Come abbiamo visto in queste elezioni amministrative sembrerebbero essersi accentuate le crepe all’interno del centrodestra, con la coalizione che si presenterà divisa in diversi capoluoghi con tanto di recente polemica a riguardo tra Matteo Salvini e Giorgia Meloni.

Chi si gioca molto il prossimo 12 giugno è proprio Matteo Salvini, che rischia il flop di affluenza per quanto riguarda i referendum e di vedersi sorpassato da Fratelli d’Italia anche al Nord.

Una debalce della Lega potrebbe rafforzare l’ala governista del Carroccio, con l’ex ministro che a quel punto potrebbe essere tentato di giocarsi il tutto per tutto: un Papeete-bis per presentarsi alle politiche nella ben più comoda posizione di partito di opposizione.

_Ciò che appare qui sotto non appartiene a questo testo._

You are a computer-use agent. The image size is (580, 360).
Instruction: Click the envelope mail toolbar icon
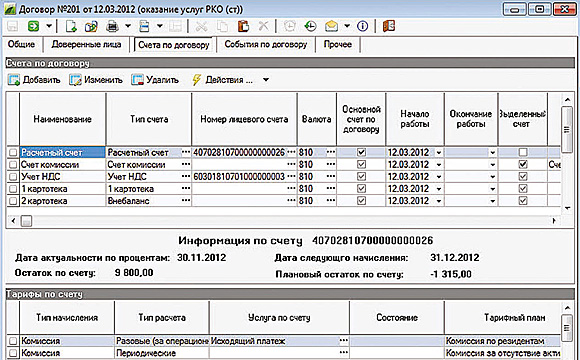pyautogui.click(x=331, y=26)
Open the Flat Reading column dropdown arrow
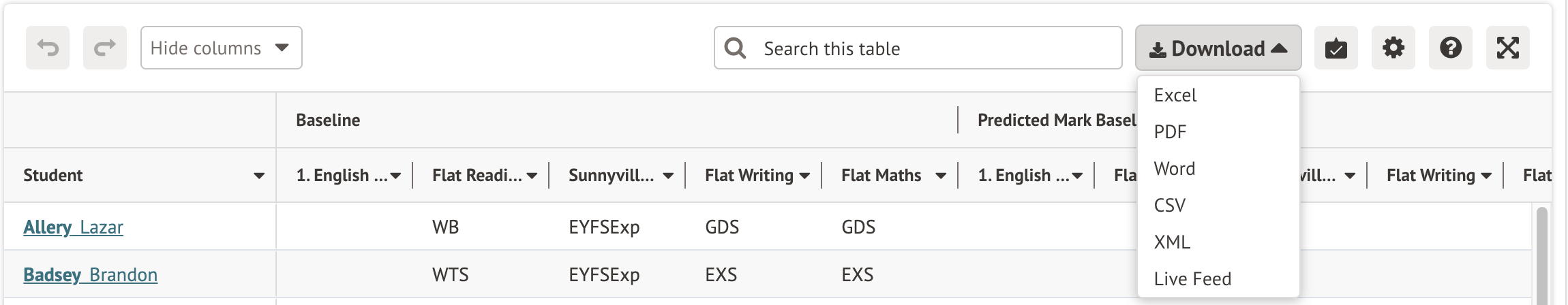This screenshot has height=305, width=1568. coord(532,176)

Resta da capire poi quale sarà il futuro di Forza Italia: al momento Silvio Berlusconi ha ribadito la propria fedeltà alla coalizione, ma non è da escludere una fuga verso i lidi centristi per creare una sorta di terzo polo con Azione e Italia Viva.

Molto dipenderà anche dalla tenuta dell’alleanza tra il Partito Democratico e il Movimento 5 Stelle. In queste elezioni amministrative i giallorossi non sempre si presenteranno insieme, ma il vero banco di prova per questo asse saranno le elezioni regionali in Sicilia che si terranno in autunno.

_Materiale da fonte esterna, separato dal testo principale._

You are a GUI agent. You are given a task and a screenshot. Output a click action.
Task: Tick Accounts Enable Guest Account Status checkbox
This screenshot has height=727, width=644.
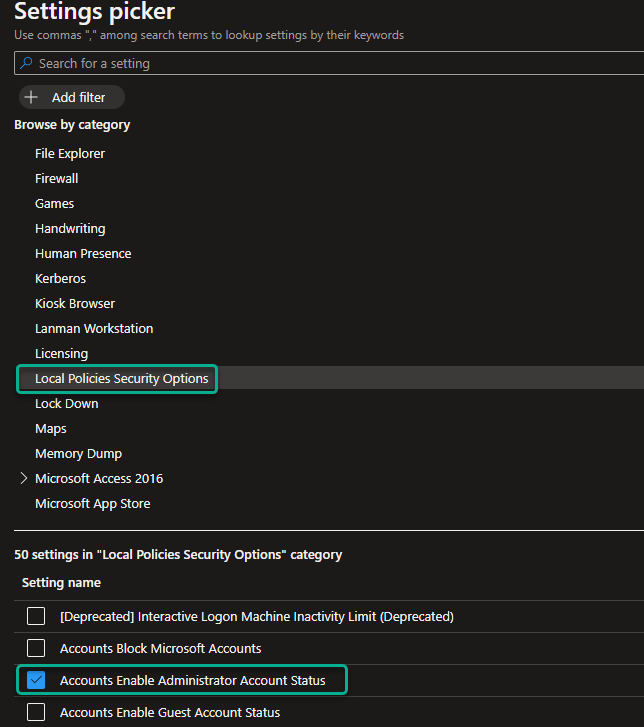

Un pessimo risultato alle comunali potrebbe essere determinante però anche per l’appoggio del Movimento 5 Stelle al governo: il prossimo 21 giugno quando si voterà per la fornitura di armi all’Ucraina, i pentastellati potrebbero schierarsi contro nel caso in cui Giuseppe Conte fosse tentato dall’andare allo scontro frontale con Mario Draghi.

Difficile però che il governo Draghi possa andare a casa prima della scadenza naturale di questa legislatura, ma per il presidente del Consiglio sarà sempre più difficile tenere a bada una maggioranza ormai totalmente proiettata verso la campagna elettorale delle politiche.